Edge Case: “Prefix Problem”. If w1 = "abc" and w2 = "ab". In a valid dictionary, prefix (“ab”) must come BEFORE “abc”. If “abc” comes before “ab”, the input is invalid. Return "".

Phase 3: Topological Sort

Run Kahn’s Algorithm (BFS) (Day 49). If result length < num unique chars, there is a cycle (Invalid).


4. Implementation

from collections import deque, defaultdict

class Solution:
    def alienOrder(self, words: list[str]) -> str:
        # 1. Initialize data structures
        adj = defaultdict(set)
        in_degree = {c: 0 for w in words for c in w}
        
        # 2. Build Graph
        for i in range(len(words) - 1):
            w1, w2 = words[i], words[i+1]
            min_len = min(len(w1), len(w2))
            
            # Check for prefix error ("abc" before "ab")
            if len(w1) > len(w2) and w1[:min_len] == w2[:min_len]:
                return ""
            
            for j in range(min_len):
                if w1[j] != w2[j]:
                    if w2[j] not in adj[w1[j]]:
                        adj[w1[j]].add(w2[j])
                        in_degree[w2[j]] += 1
                    break # Only the first mismatch matters
                    
        # 3. Topological Sort (Kahn's)
        queue = deque([c for c in in_degree if in_degree[c] == 0])
        result = []
        
        while queue:
            char = queue.popleft()
            result.append(char)
            
            for neighbor in adj[char]:
                in_degree[neighbor] -= 1
                if in_degree[neighbor] == 0:
                    queue.append(neighbor)
                    
        # 4. Cycle Check
        if len(result) < len(in_degree):
            return "" # Cycle detected
            
        return "".join(result)

5. Testing Strategy

Test Case 1: Simple Line

Input: ["z", "x"].

  • z vs x. Edge z -> x.
  • Queue: [z]. Result zx.

Test Case 2: Cycle

Input: ["z", "x", "z"].

  • z -> x.
  • x -> z.
  • Cycle. Queue empties early. Result length < 3. Return "".

Test Case 3: Multiple Components

Input: ["a", "b", "c", "d"] (where a->b and c->d, but no link between systems).

  • Result order between disconnected components doesn’t matter (e.g., ab cd or acbd).
  • Any valid topo sort is accepted.

6. Complexity Analysis

Let $C$ be total length of all words (total characters). Let $U$ be number of unique characters (at most 26).

  • Time: $O(C)$.
    • We scan the words list. Comparing two words takes $O(L)$. Total edge building is $O(C)$.
    • Topo sort takes $O(U + E)$. Since $U \le 26$, this is constant time relative to input size!
    • Dominant term is scanning the input.
  • Space: $O(1)$ or $O(U + E)$. Since $U$ is fixed at 26, the graph is tiny.

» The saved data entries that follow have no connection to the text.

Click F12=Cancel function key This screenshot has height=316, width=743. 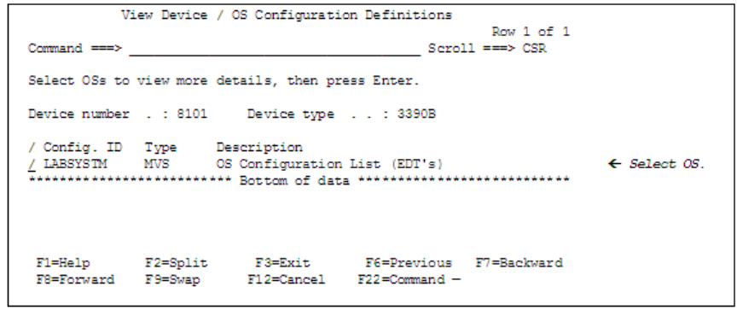click(287, 279)
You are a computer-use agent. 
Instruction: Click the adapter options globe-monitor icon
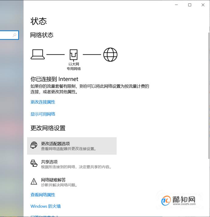coord(34,145)
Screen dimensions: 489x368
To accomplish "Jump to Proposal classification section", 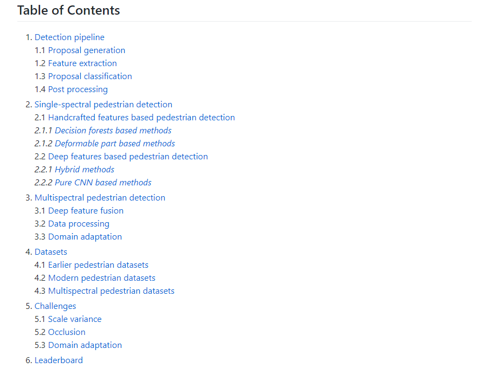I will coord(90,76).
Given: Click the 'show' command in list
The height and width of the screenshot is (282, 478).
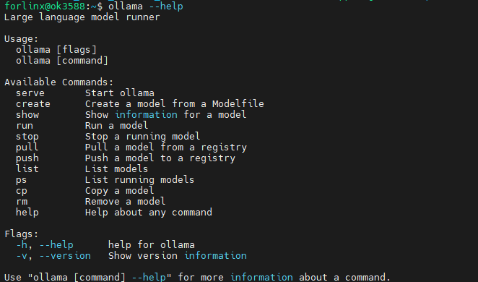Looking at the screenshot, I should tap(27, 115).
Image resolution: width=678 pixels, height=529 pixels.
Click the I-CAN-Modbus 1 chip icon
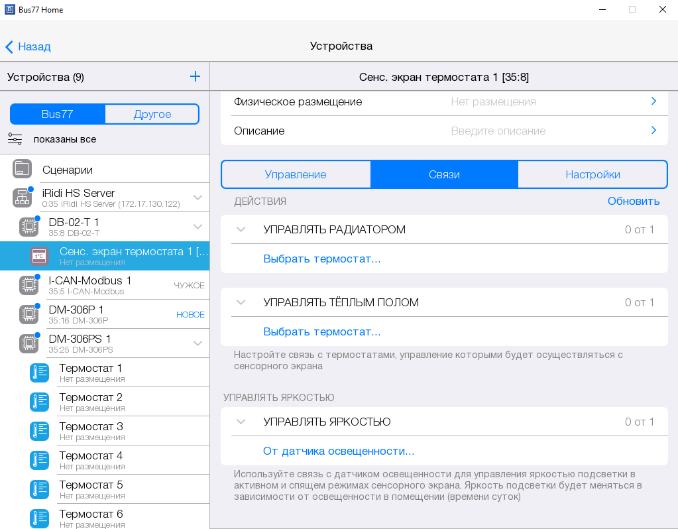click(x=28, y=285)
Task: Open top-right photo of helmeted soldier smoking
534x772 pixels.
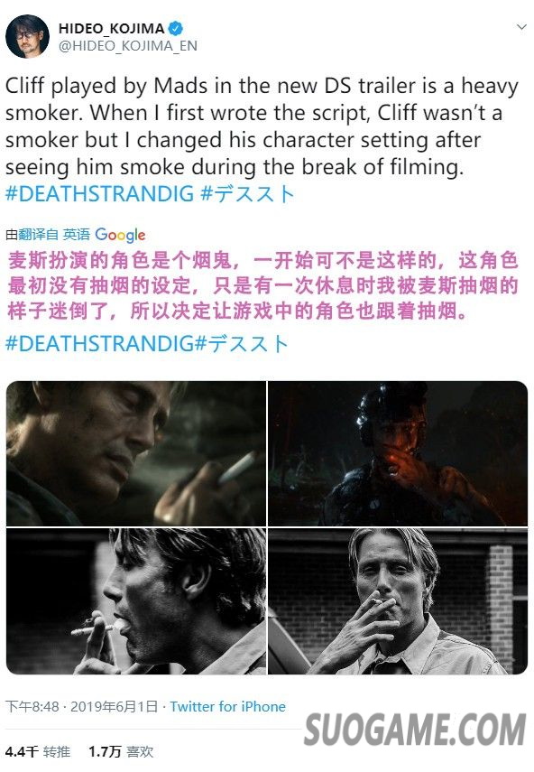Action: tap(398, 453)
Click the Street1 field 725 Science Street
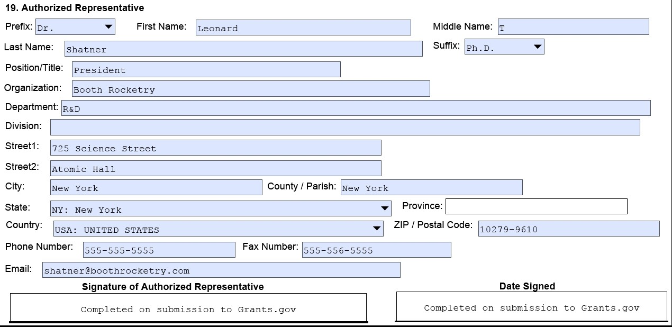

7. Production Considerations

This logic is used in Versioning Systems (SemVer). “Determine if v1.10.2 > v1.2.9”. It parses the string into segments and performs the exact same “First Mismatch” logic used here.


8. Connections to ML Systems

This relates to Character-Level LMs (ML Day 50).

  • In Alien Dictionary, we infer the rules of the language from raw data.
  • In Char-RNN, the model infers the probability $P(char_t char_{t-1})$.
  • Both are “Language Modeling” problems at the atomic level.

9. Interview Strategy

  1. Don’t skip the Prefix Check: This is the most common reason to fail. Mention abc vs ab explicitly.
  2. Explain “Set” for Edges: Using list for adjacency can lead to duplicate edges if the same rule appears twice (wrt, wrf and later art, arf). Use a Set or check before adding.
  3. Variable Names: Use adj and in_degree. Clear naming helps debugging.

10. Key Takeaways

  1. Information Theory: You only get information from the first difference. Everything after is noise.
  2. Graph Construction: Sometimes the graph isn’t given; you have to build it by observing constraints.
  3. Cycles: Order means “No Cycles”. Always cycle check.